# Hello from London!



## c1000 (Aug 16, 2016)

Looking around for Gaggia info...!


----------



## c1000 (Aug 16, 2016)

Have recently acquired a new machine but feeling a bit unsure about it - it feels like I could be about to go down a rabbit hole of information (in a good way)!


----------



## Missy (Mar 9, 2016)

Welcome. What have you bought?


----------



## c1000 (Aug 16, 2016)

Hi!

I've been given a brand new, boxed, unused Gaggia Baby 06 in Ivory.

Based on what I've previously read, I would have preferred a Classic, but I'd also be happy with a Baby in black. I'll do the Rancilio arm mod on whatever I keep.

I'm torn as to whether to sell it and get what I really want, or stick with it.

The colour's not really what I'm after, but at least it's brand new. The resale value doesn't seem great on these, so it may be costly and time consuming to change it. But of course as soon as I use it, it will be worth less!

Anyone in London have a brand new Baby 06 in Black and wishing they had Ivory?!


----------



## DavecUK (Aug 6, 2013)

c1000 said:


> Hi!
> 
> I've been given a brand new, boxed, unused Gaggia Baby 06 in Ivory.
> 
> ...


Don't use it, sell it boxed as new on the Bay. it's not great and you deserve better.


----------



## c1000 (Aug 16, 2016)

Thanks Dave. What machine would you suggest instead?

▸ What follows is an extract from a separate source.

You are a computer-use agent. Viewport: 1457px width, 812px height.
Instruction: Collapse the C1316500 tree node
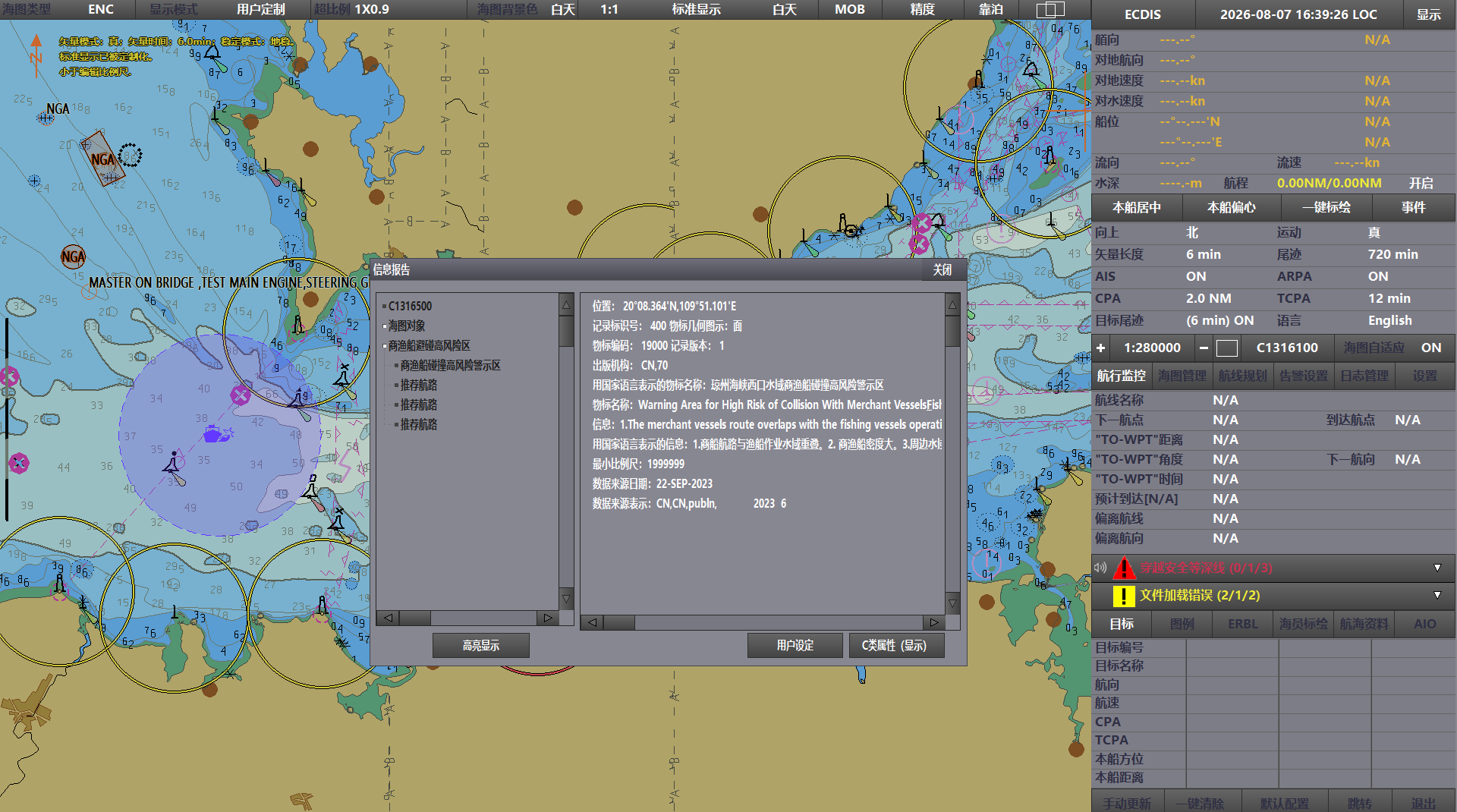click(x=385, y=307)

Am considering waiting for a modded Classic to become available from an experienced forum member...


----------



## DavecUK (Aug 6, 2013)

Depends on your budget, available space, requirements (now and future) and whether you want used or new kit.


----------



## c1000 (Aug 16, 2016)

I've been thinking it over and reckon I'll just go the Classic route for now... Just need a good one to become available!


----------



## c1000 (Aug 16, 2016)

Have now posted in Wanted thread!


----------



## Stoff81 (Sep 17, 2016)

Im looking for a Classic too, was recently over in Greece at my aunts house and she had an old Gaggia from the 70s. Amazing looking machine!


----------